— Data provided —
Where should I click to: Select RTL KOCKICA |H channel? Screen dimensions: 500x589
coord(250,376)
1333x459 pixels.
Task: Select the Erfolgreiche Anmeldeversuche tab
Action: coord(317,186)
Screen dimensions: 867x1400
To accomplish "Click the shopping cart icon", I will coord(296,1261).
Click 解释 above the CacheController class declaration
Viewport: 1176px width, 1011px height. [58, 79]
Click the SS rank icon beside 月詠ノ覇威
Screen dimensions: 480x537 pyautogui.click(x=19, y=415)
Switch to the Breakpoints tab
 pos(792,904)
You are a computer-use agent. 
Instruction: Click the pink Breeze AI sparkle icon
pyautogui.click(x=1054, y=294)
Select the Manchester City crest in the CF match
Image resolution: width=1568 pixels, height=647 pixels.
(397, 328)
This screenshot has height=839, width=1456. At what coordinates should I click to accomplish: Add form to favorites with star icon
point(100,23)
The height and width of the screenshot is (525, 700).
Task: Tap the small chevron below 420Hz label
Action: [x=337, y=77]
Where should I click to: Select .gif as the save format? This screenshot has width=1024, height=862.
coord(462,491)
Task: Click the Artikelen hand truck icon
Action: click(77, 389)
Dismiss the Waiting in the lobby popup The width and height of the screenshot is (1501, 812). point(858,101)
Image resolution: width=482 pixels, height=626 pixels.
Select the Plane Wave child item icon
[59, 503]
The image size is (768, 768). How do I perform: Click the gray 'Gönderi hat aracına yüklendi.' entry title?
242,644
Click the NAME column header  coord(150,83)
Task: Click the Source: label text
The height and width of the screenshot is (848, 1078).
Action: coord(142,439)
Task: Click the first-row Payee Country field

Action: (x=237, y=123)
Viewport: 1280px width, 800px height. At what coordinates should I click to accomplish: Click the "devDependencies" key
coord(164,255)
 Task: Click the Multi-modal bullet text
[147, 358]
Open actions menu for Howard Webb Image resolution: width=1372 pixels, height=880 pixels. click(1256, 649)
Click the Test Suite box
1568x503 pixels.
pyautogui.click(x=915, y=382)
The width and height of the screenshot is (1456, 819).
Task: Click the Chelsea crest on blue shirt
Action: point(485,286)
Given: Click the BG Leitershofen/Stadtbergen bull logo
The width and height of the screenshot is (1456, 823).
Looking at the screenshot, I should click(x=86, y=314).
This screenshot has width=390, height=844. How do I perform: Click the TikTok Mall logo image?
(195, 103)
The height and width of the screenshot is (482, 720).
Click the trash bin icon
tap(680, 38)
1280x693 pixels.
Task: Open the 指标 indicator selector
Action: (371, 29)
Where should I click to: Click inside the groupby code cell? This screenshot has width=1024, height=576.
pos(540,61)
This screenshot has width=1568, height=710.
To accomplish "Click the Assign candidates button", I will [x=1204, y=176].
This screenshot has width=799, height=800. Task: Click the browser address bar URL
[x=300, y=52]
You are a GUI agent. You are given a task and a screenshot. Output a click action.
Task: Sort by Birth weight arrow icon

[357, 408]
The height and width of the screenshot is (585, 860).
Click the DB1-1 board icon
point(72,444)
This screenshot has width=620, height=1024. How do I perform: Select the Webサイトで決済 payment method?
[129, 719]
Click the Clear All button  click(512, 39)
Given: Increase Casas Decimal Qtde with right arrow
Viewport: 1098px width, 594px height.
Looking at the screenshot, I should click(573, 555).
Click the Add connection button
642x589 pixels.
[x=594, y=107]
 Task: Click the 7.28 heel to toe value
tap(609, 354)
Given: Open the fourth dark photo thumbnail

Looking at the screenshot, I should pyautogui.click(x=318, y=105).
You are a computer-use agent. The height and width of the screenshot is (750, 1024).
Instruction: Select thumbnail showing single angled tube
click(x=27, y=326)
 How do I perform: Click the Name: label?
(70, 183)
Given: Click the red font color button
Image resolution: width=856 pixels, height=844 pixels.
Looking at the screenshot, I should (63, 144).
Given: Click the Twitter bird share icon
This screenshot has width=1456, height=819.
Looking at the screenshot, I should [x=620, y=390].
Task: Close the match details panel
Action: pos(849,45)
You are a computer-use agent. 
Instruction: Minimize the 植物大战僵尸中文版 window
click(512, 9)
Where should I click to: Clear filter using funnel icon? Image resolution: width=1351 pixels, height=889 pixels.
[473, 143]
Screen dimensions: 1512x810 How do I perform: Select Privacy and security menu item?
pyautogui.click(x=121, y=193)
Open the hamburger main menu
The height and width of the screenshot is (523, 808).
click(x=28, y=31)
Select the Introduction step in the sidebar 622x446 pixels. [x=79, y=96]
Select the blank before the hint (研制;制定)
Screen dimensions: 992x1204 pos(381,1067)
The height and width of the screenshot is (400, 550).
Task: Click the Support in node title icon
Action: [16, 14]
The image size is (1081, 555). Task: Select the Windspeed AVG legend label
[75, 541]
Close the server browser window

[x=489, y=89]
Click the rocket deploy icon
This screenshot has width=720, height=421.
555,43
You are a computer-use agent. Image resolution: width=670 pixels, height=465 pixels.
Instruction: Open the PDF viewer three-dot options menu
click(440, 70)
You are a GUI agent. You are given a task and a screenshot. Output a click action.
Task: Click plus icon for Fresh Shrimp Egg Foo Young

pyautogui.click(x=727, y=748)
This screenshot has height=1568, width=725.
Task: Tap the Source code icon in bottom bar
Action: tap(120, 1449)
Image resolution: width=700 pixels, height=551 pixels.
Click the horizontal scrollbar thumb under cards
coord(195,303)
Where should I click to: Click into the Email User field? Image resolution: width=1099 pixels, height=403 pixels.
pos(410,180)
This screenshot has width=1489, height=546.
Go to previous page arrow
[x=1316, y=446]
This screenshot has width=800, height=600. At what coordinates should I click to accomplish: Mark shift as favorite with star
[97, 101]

— Action item —
Scan the records above for the word "computer". Show each line in which it appears.

— Solution to this problem —
You are a computer-use agent. 
You are a computer-use agent. The height and width of the screenshot is (750, 1024).
You are a computer-use agent. 
You are a computer-use agent. Image resolution: width=670 pixels, height=465 pixels.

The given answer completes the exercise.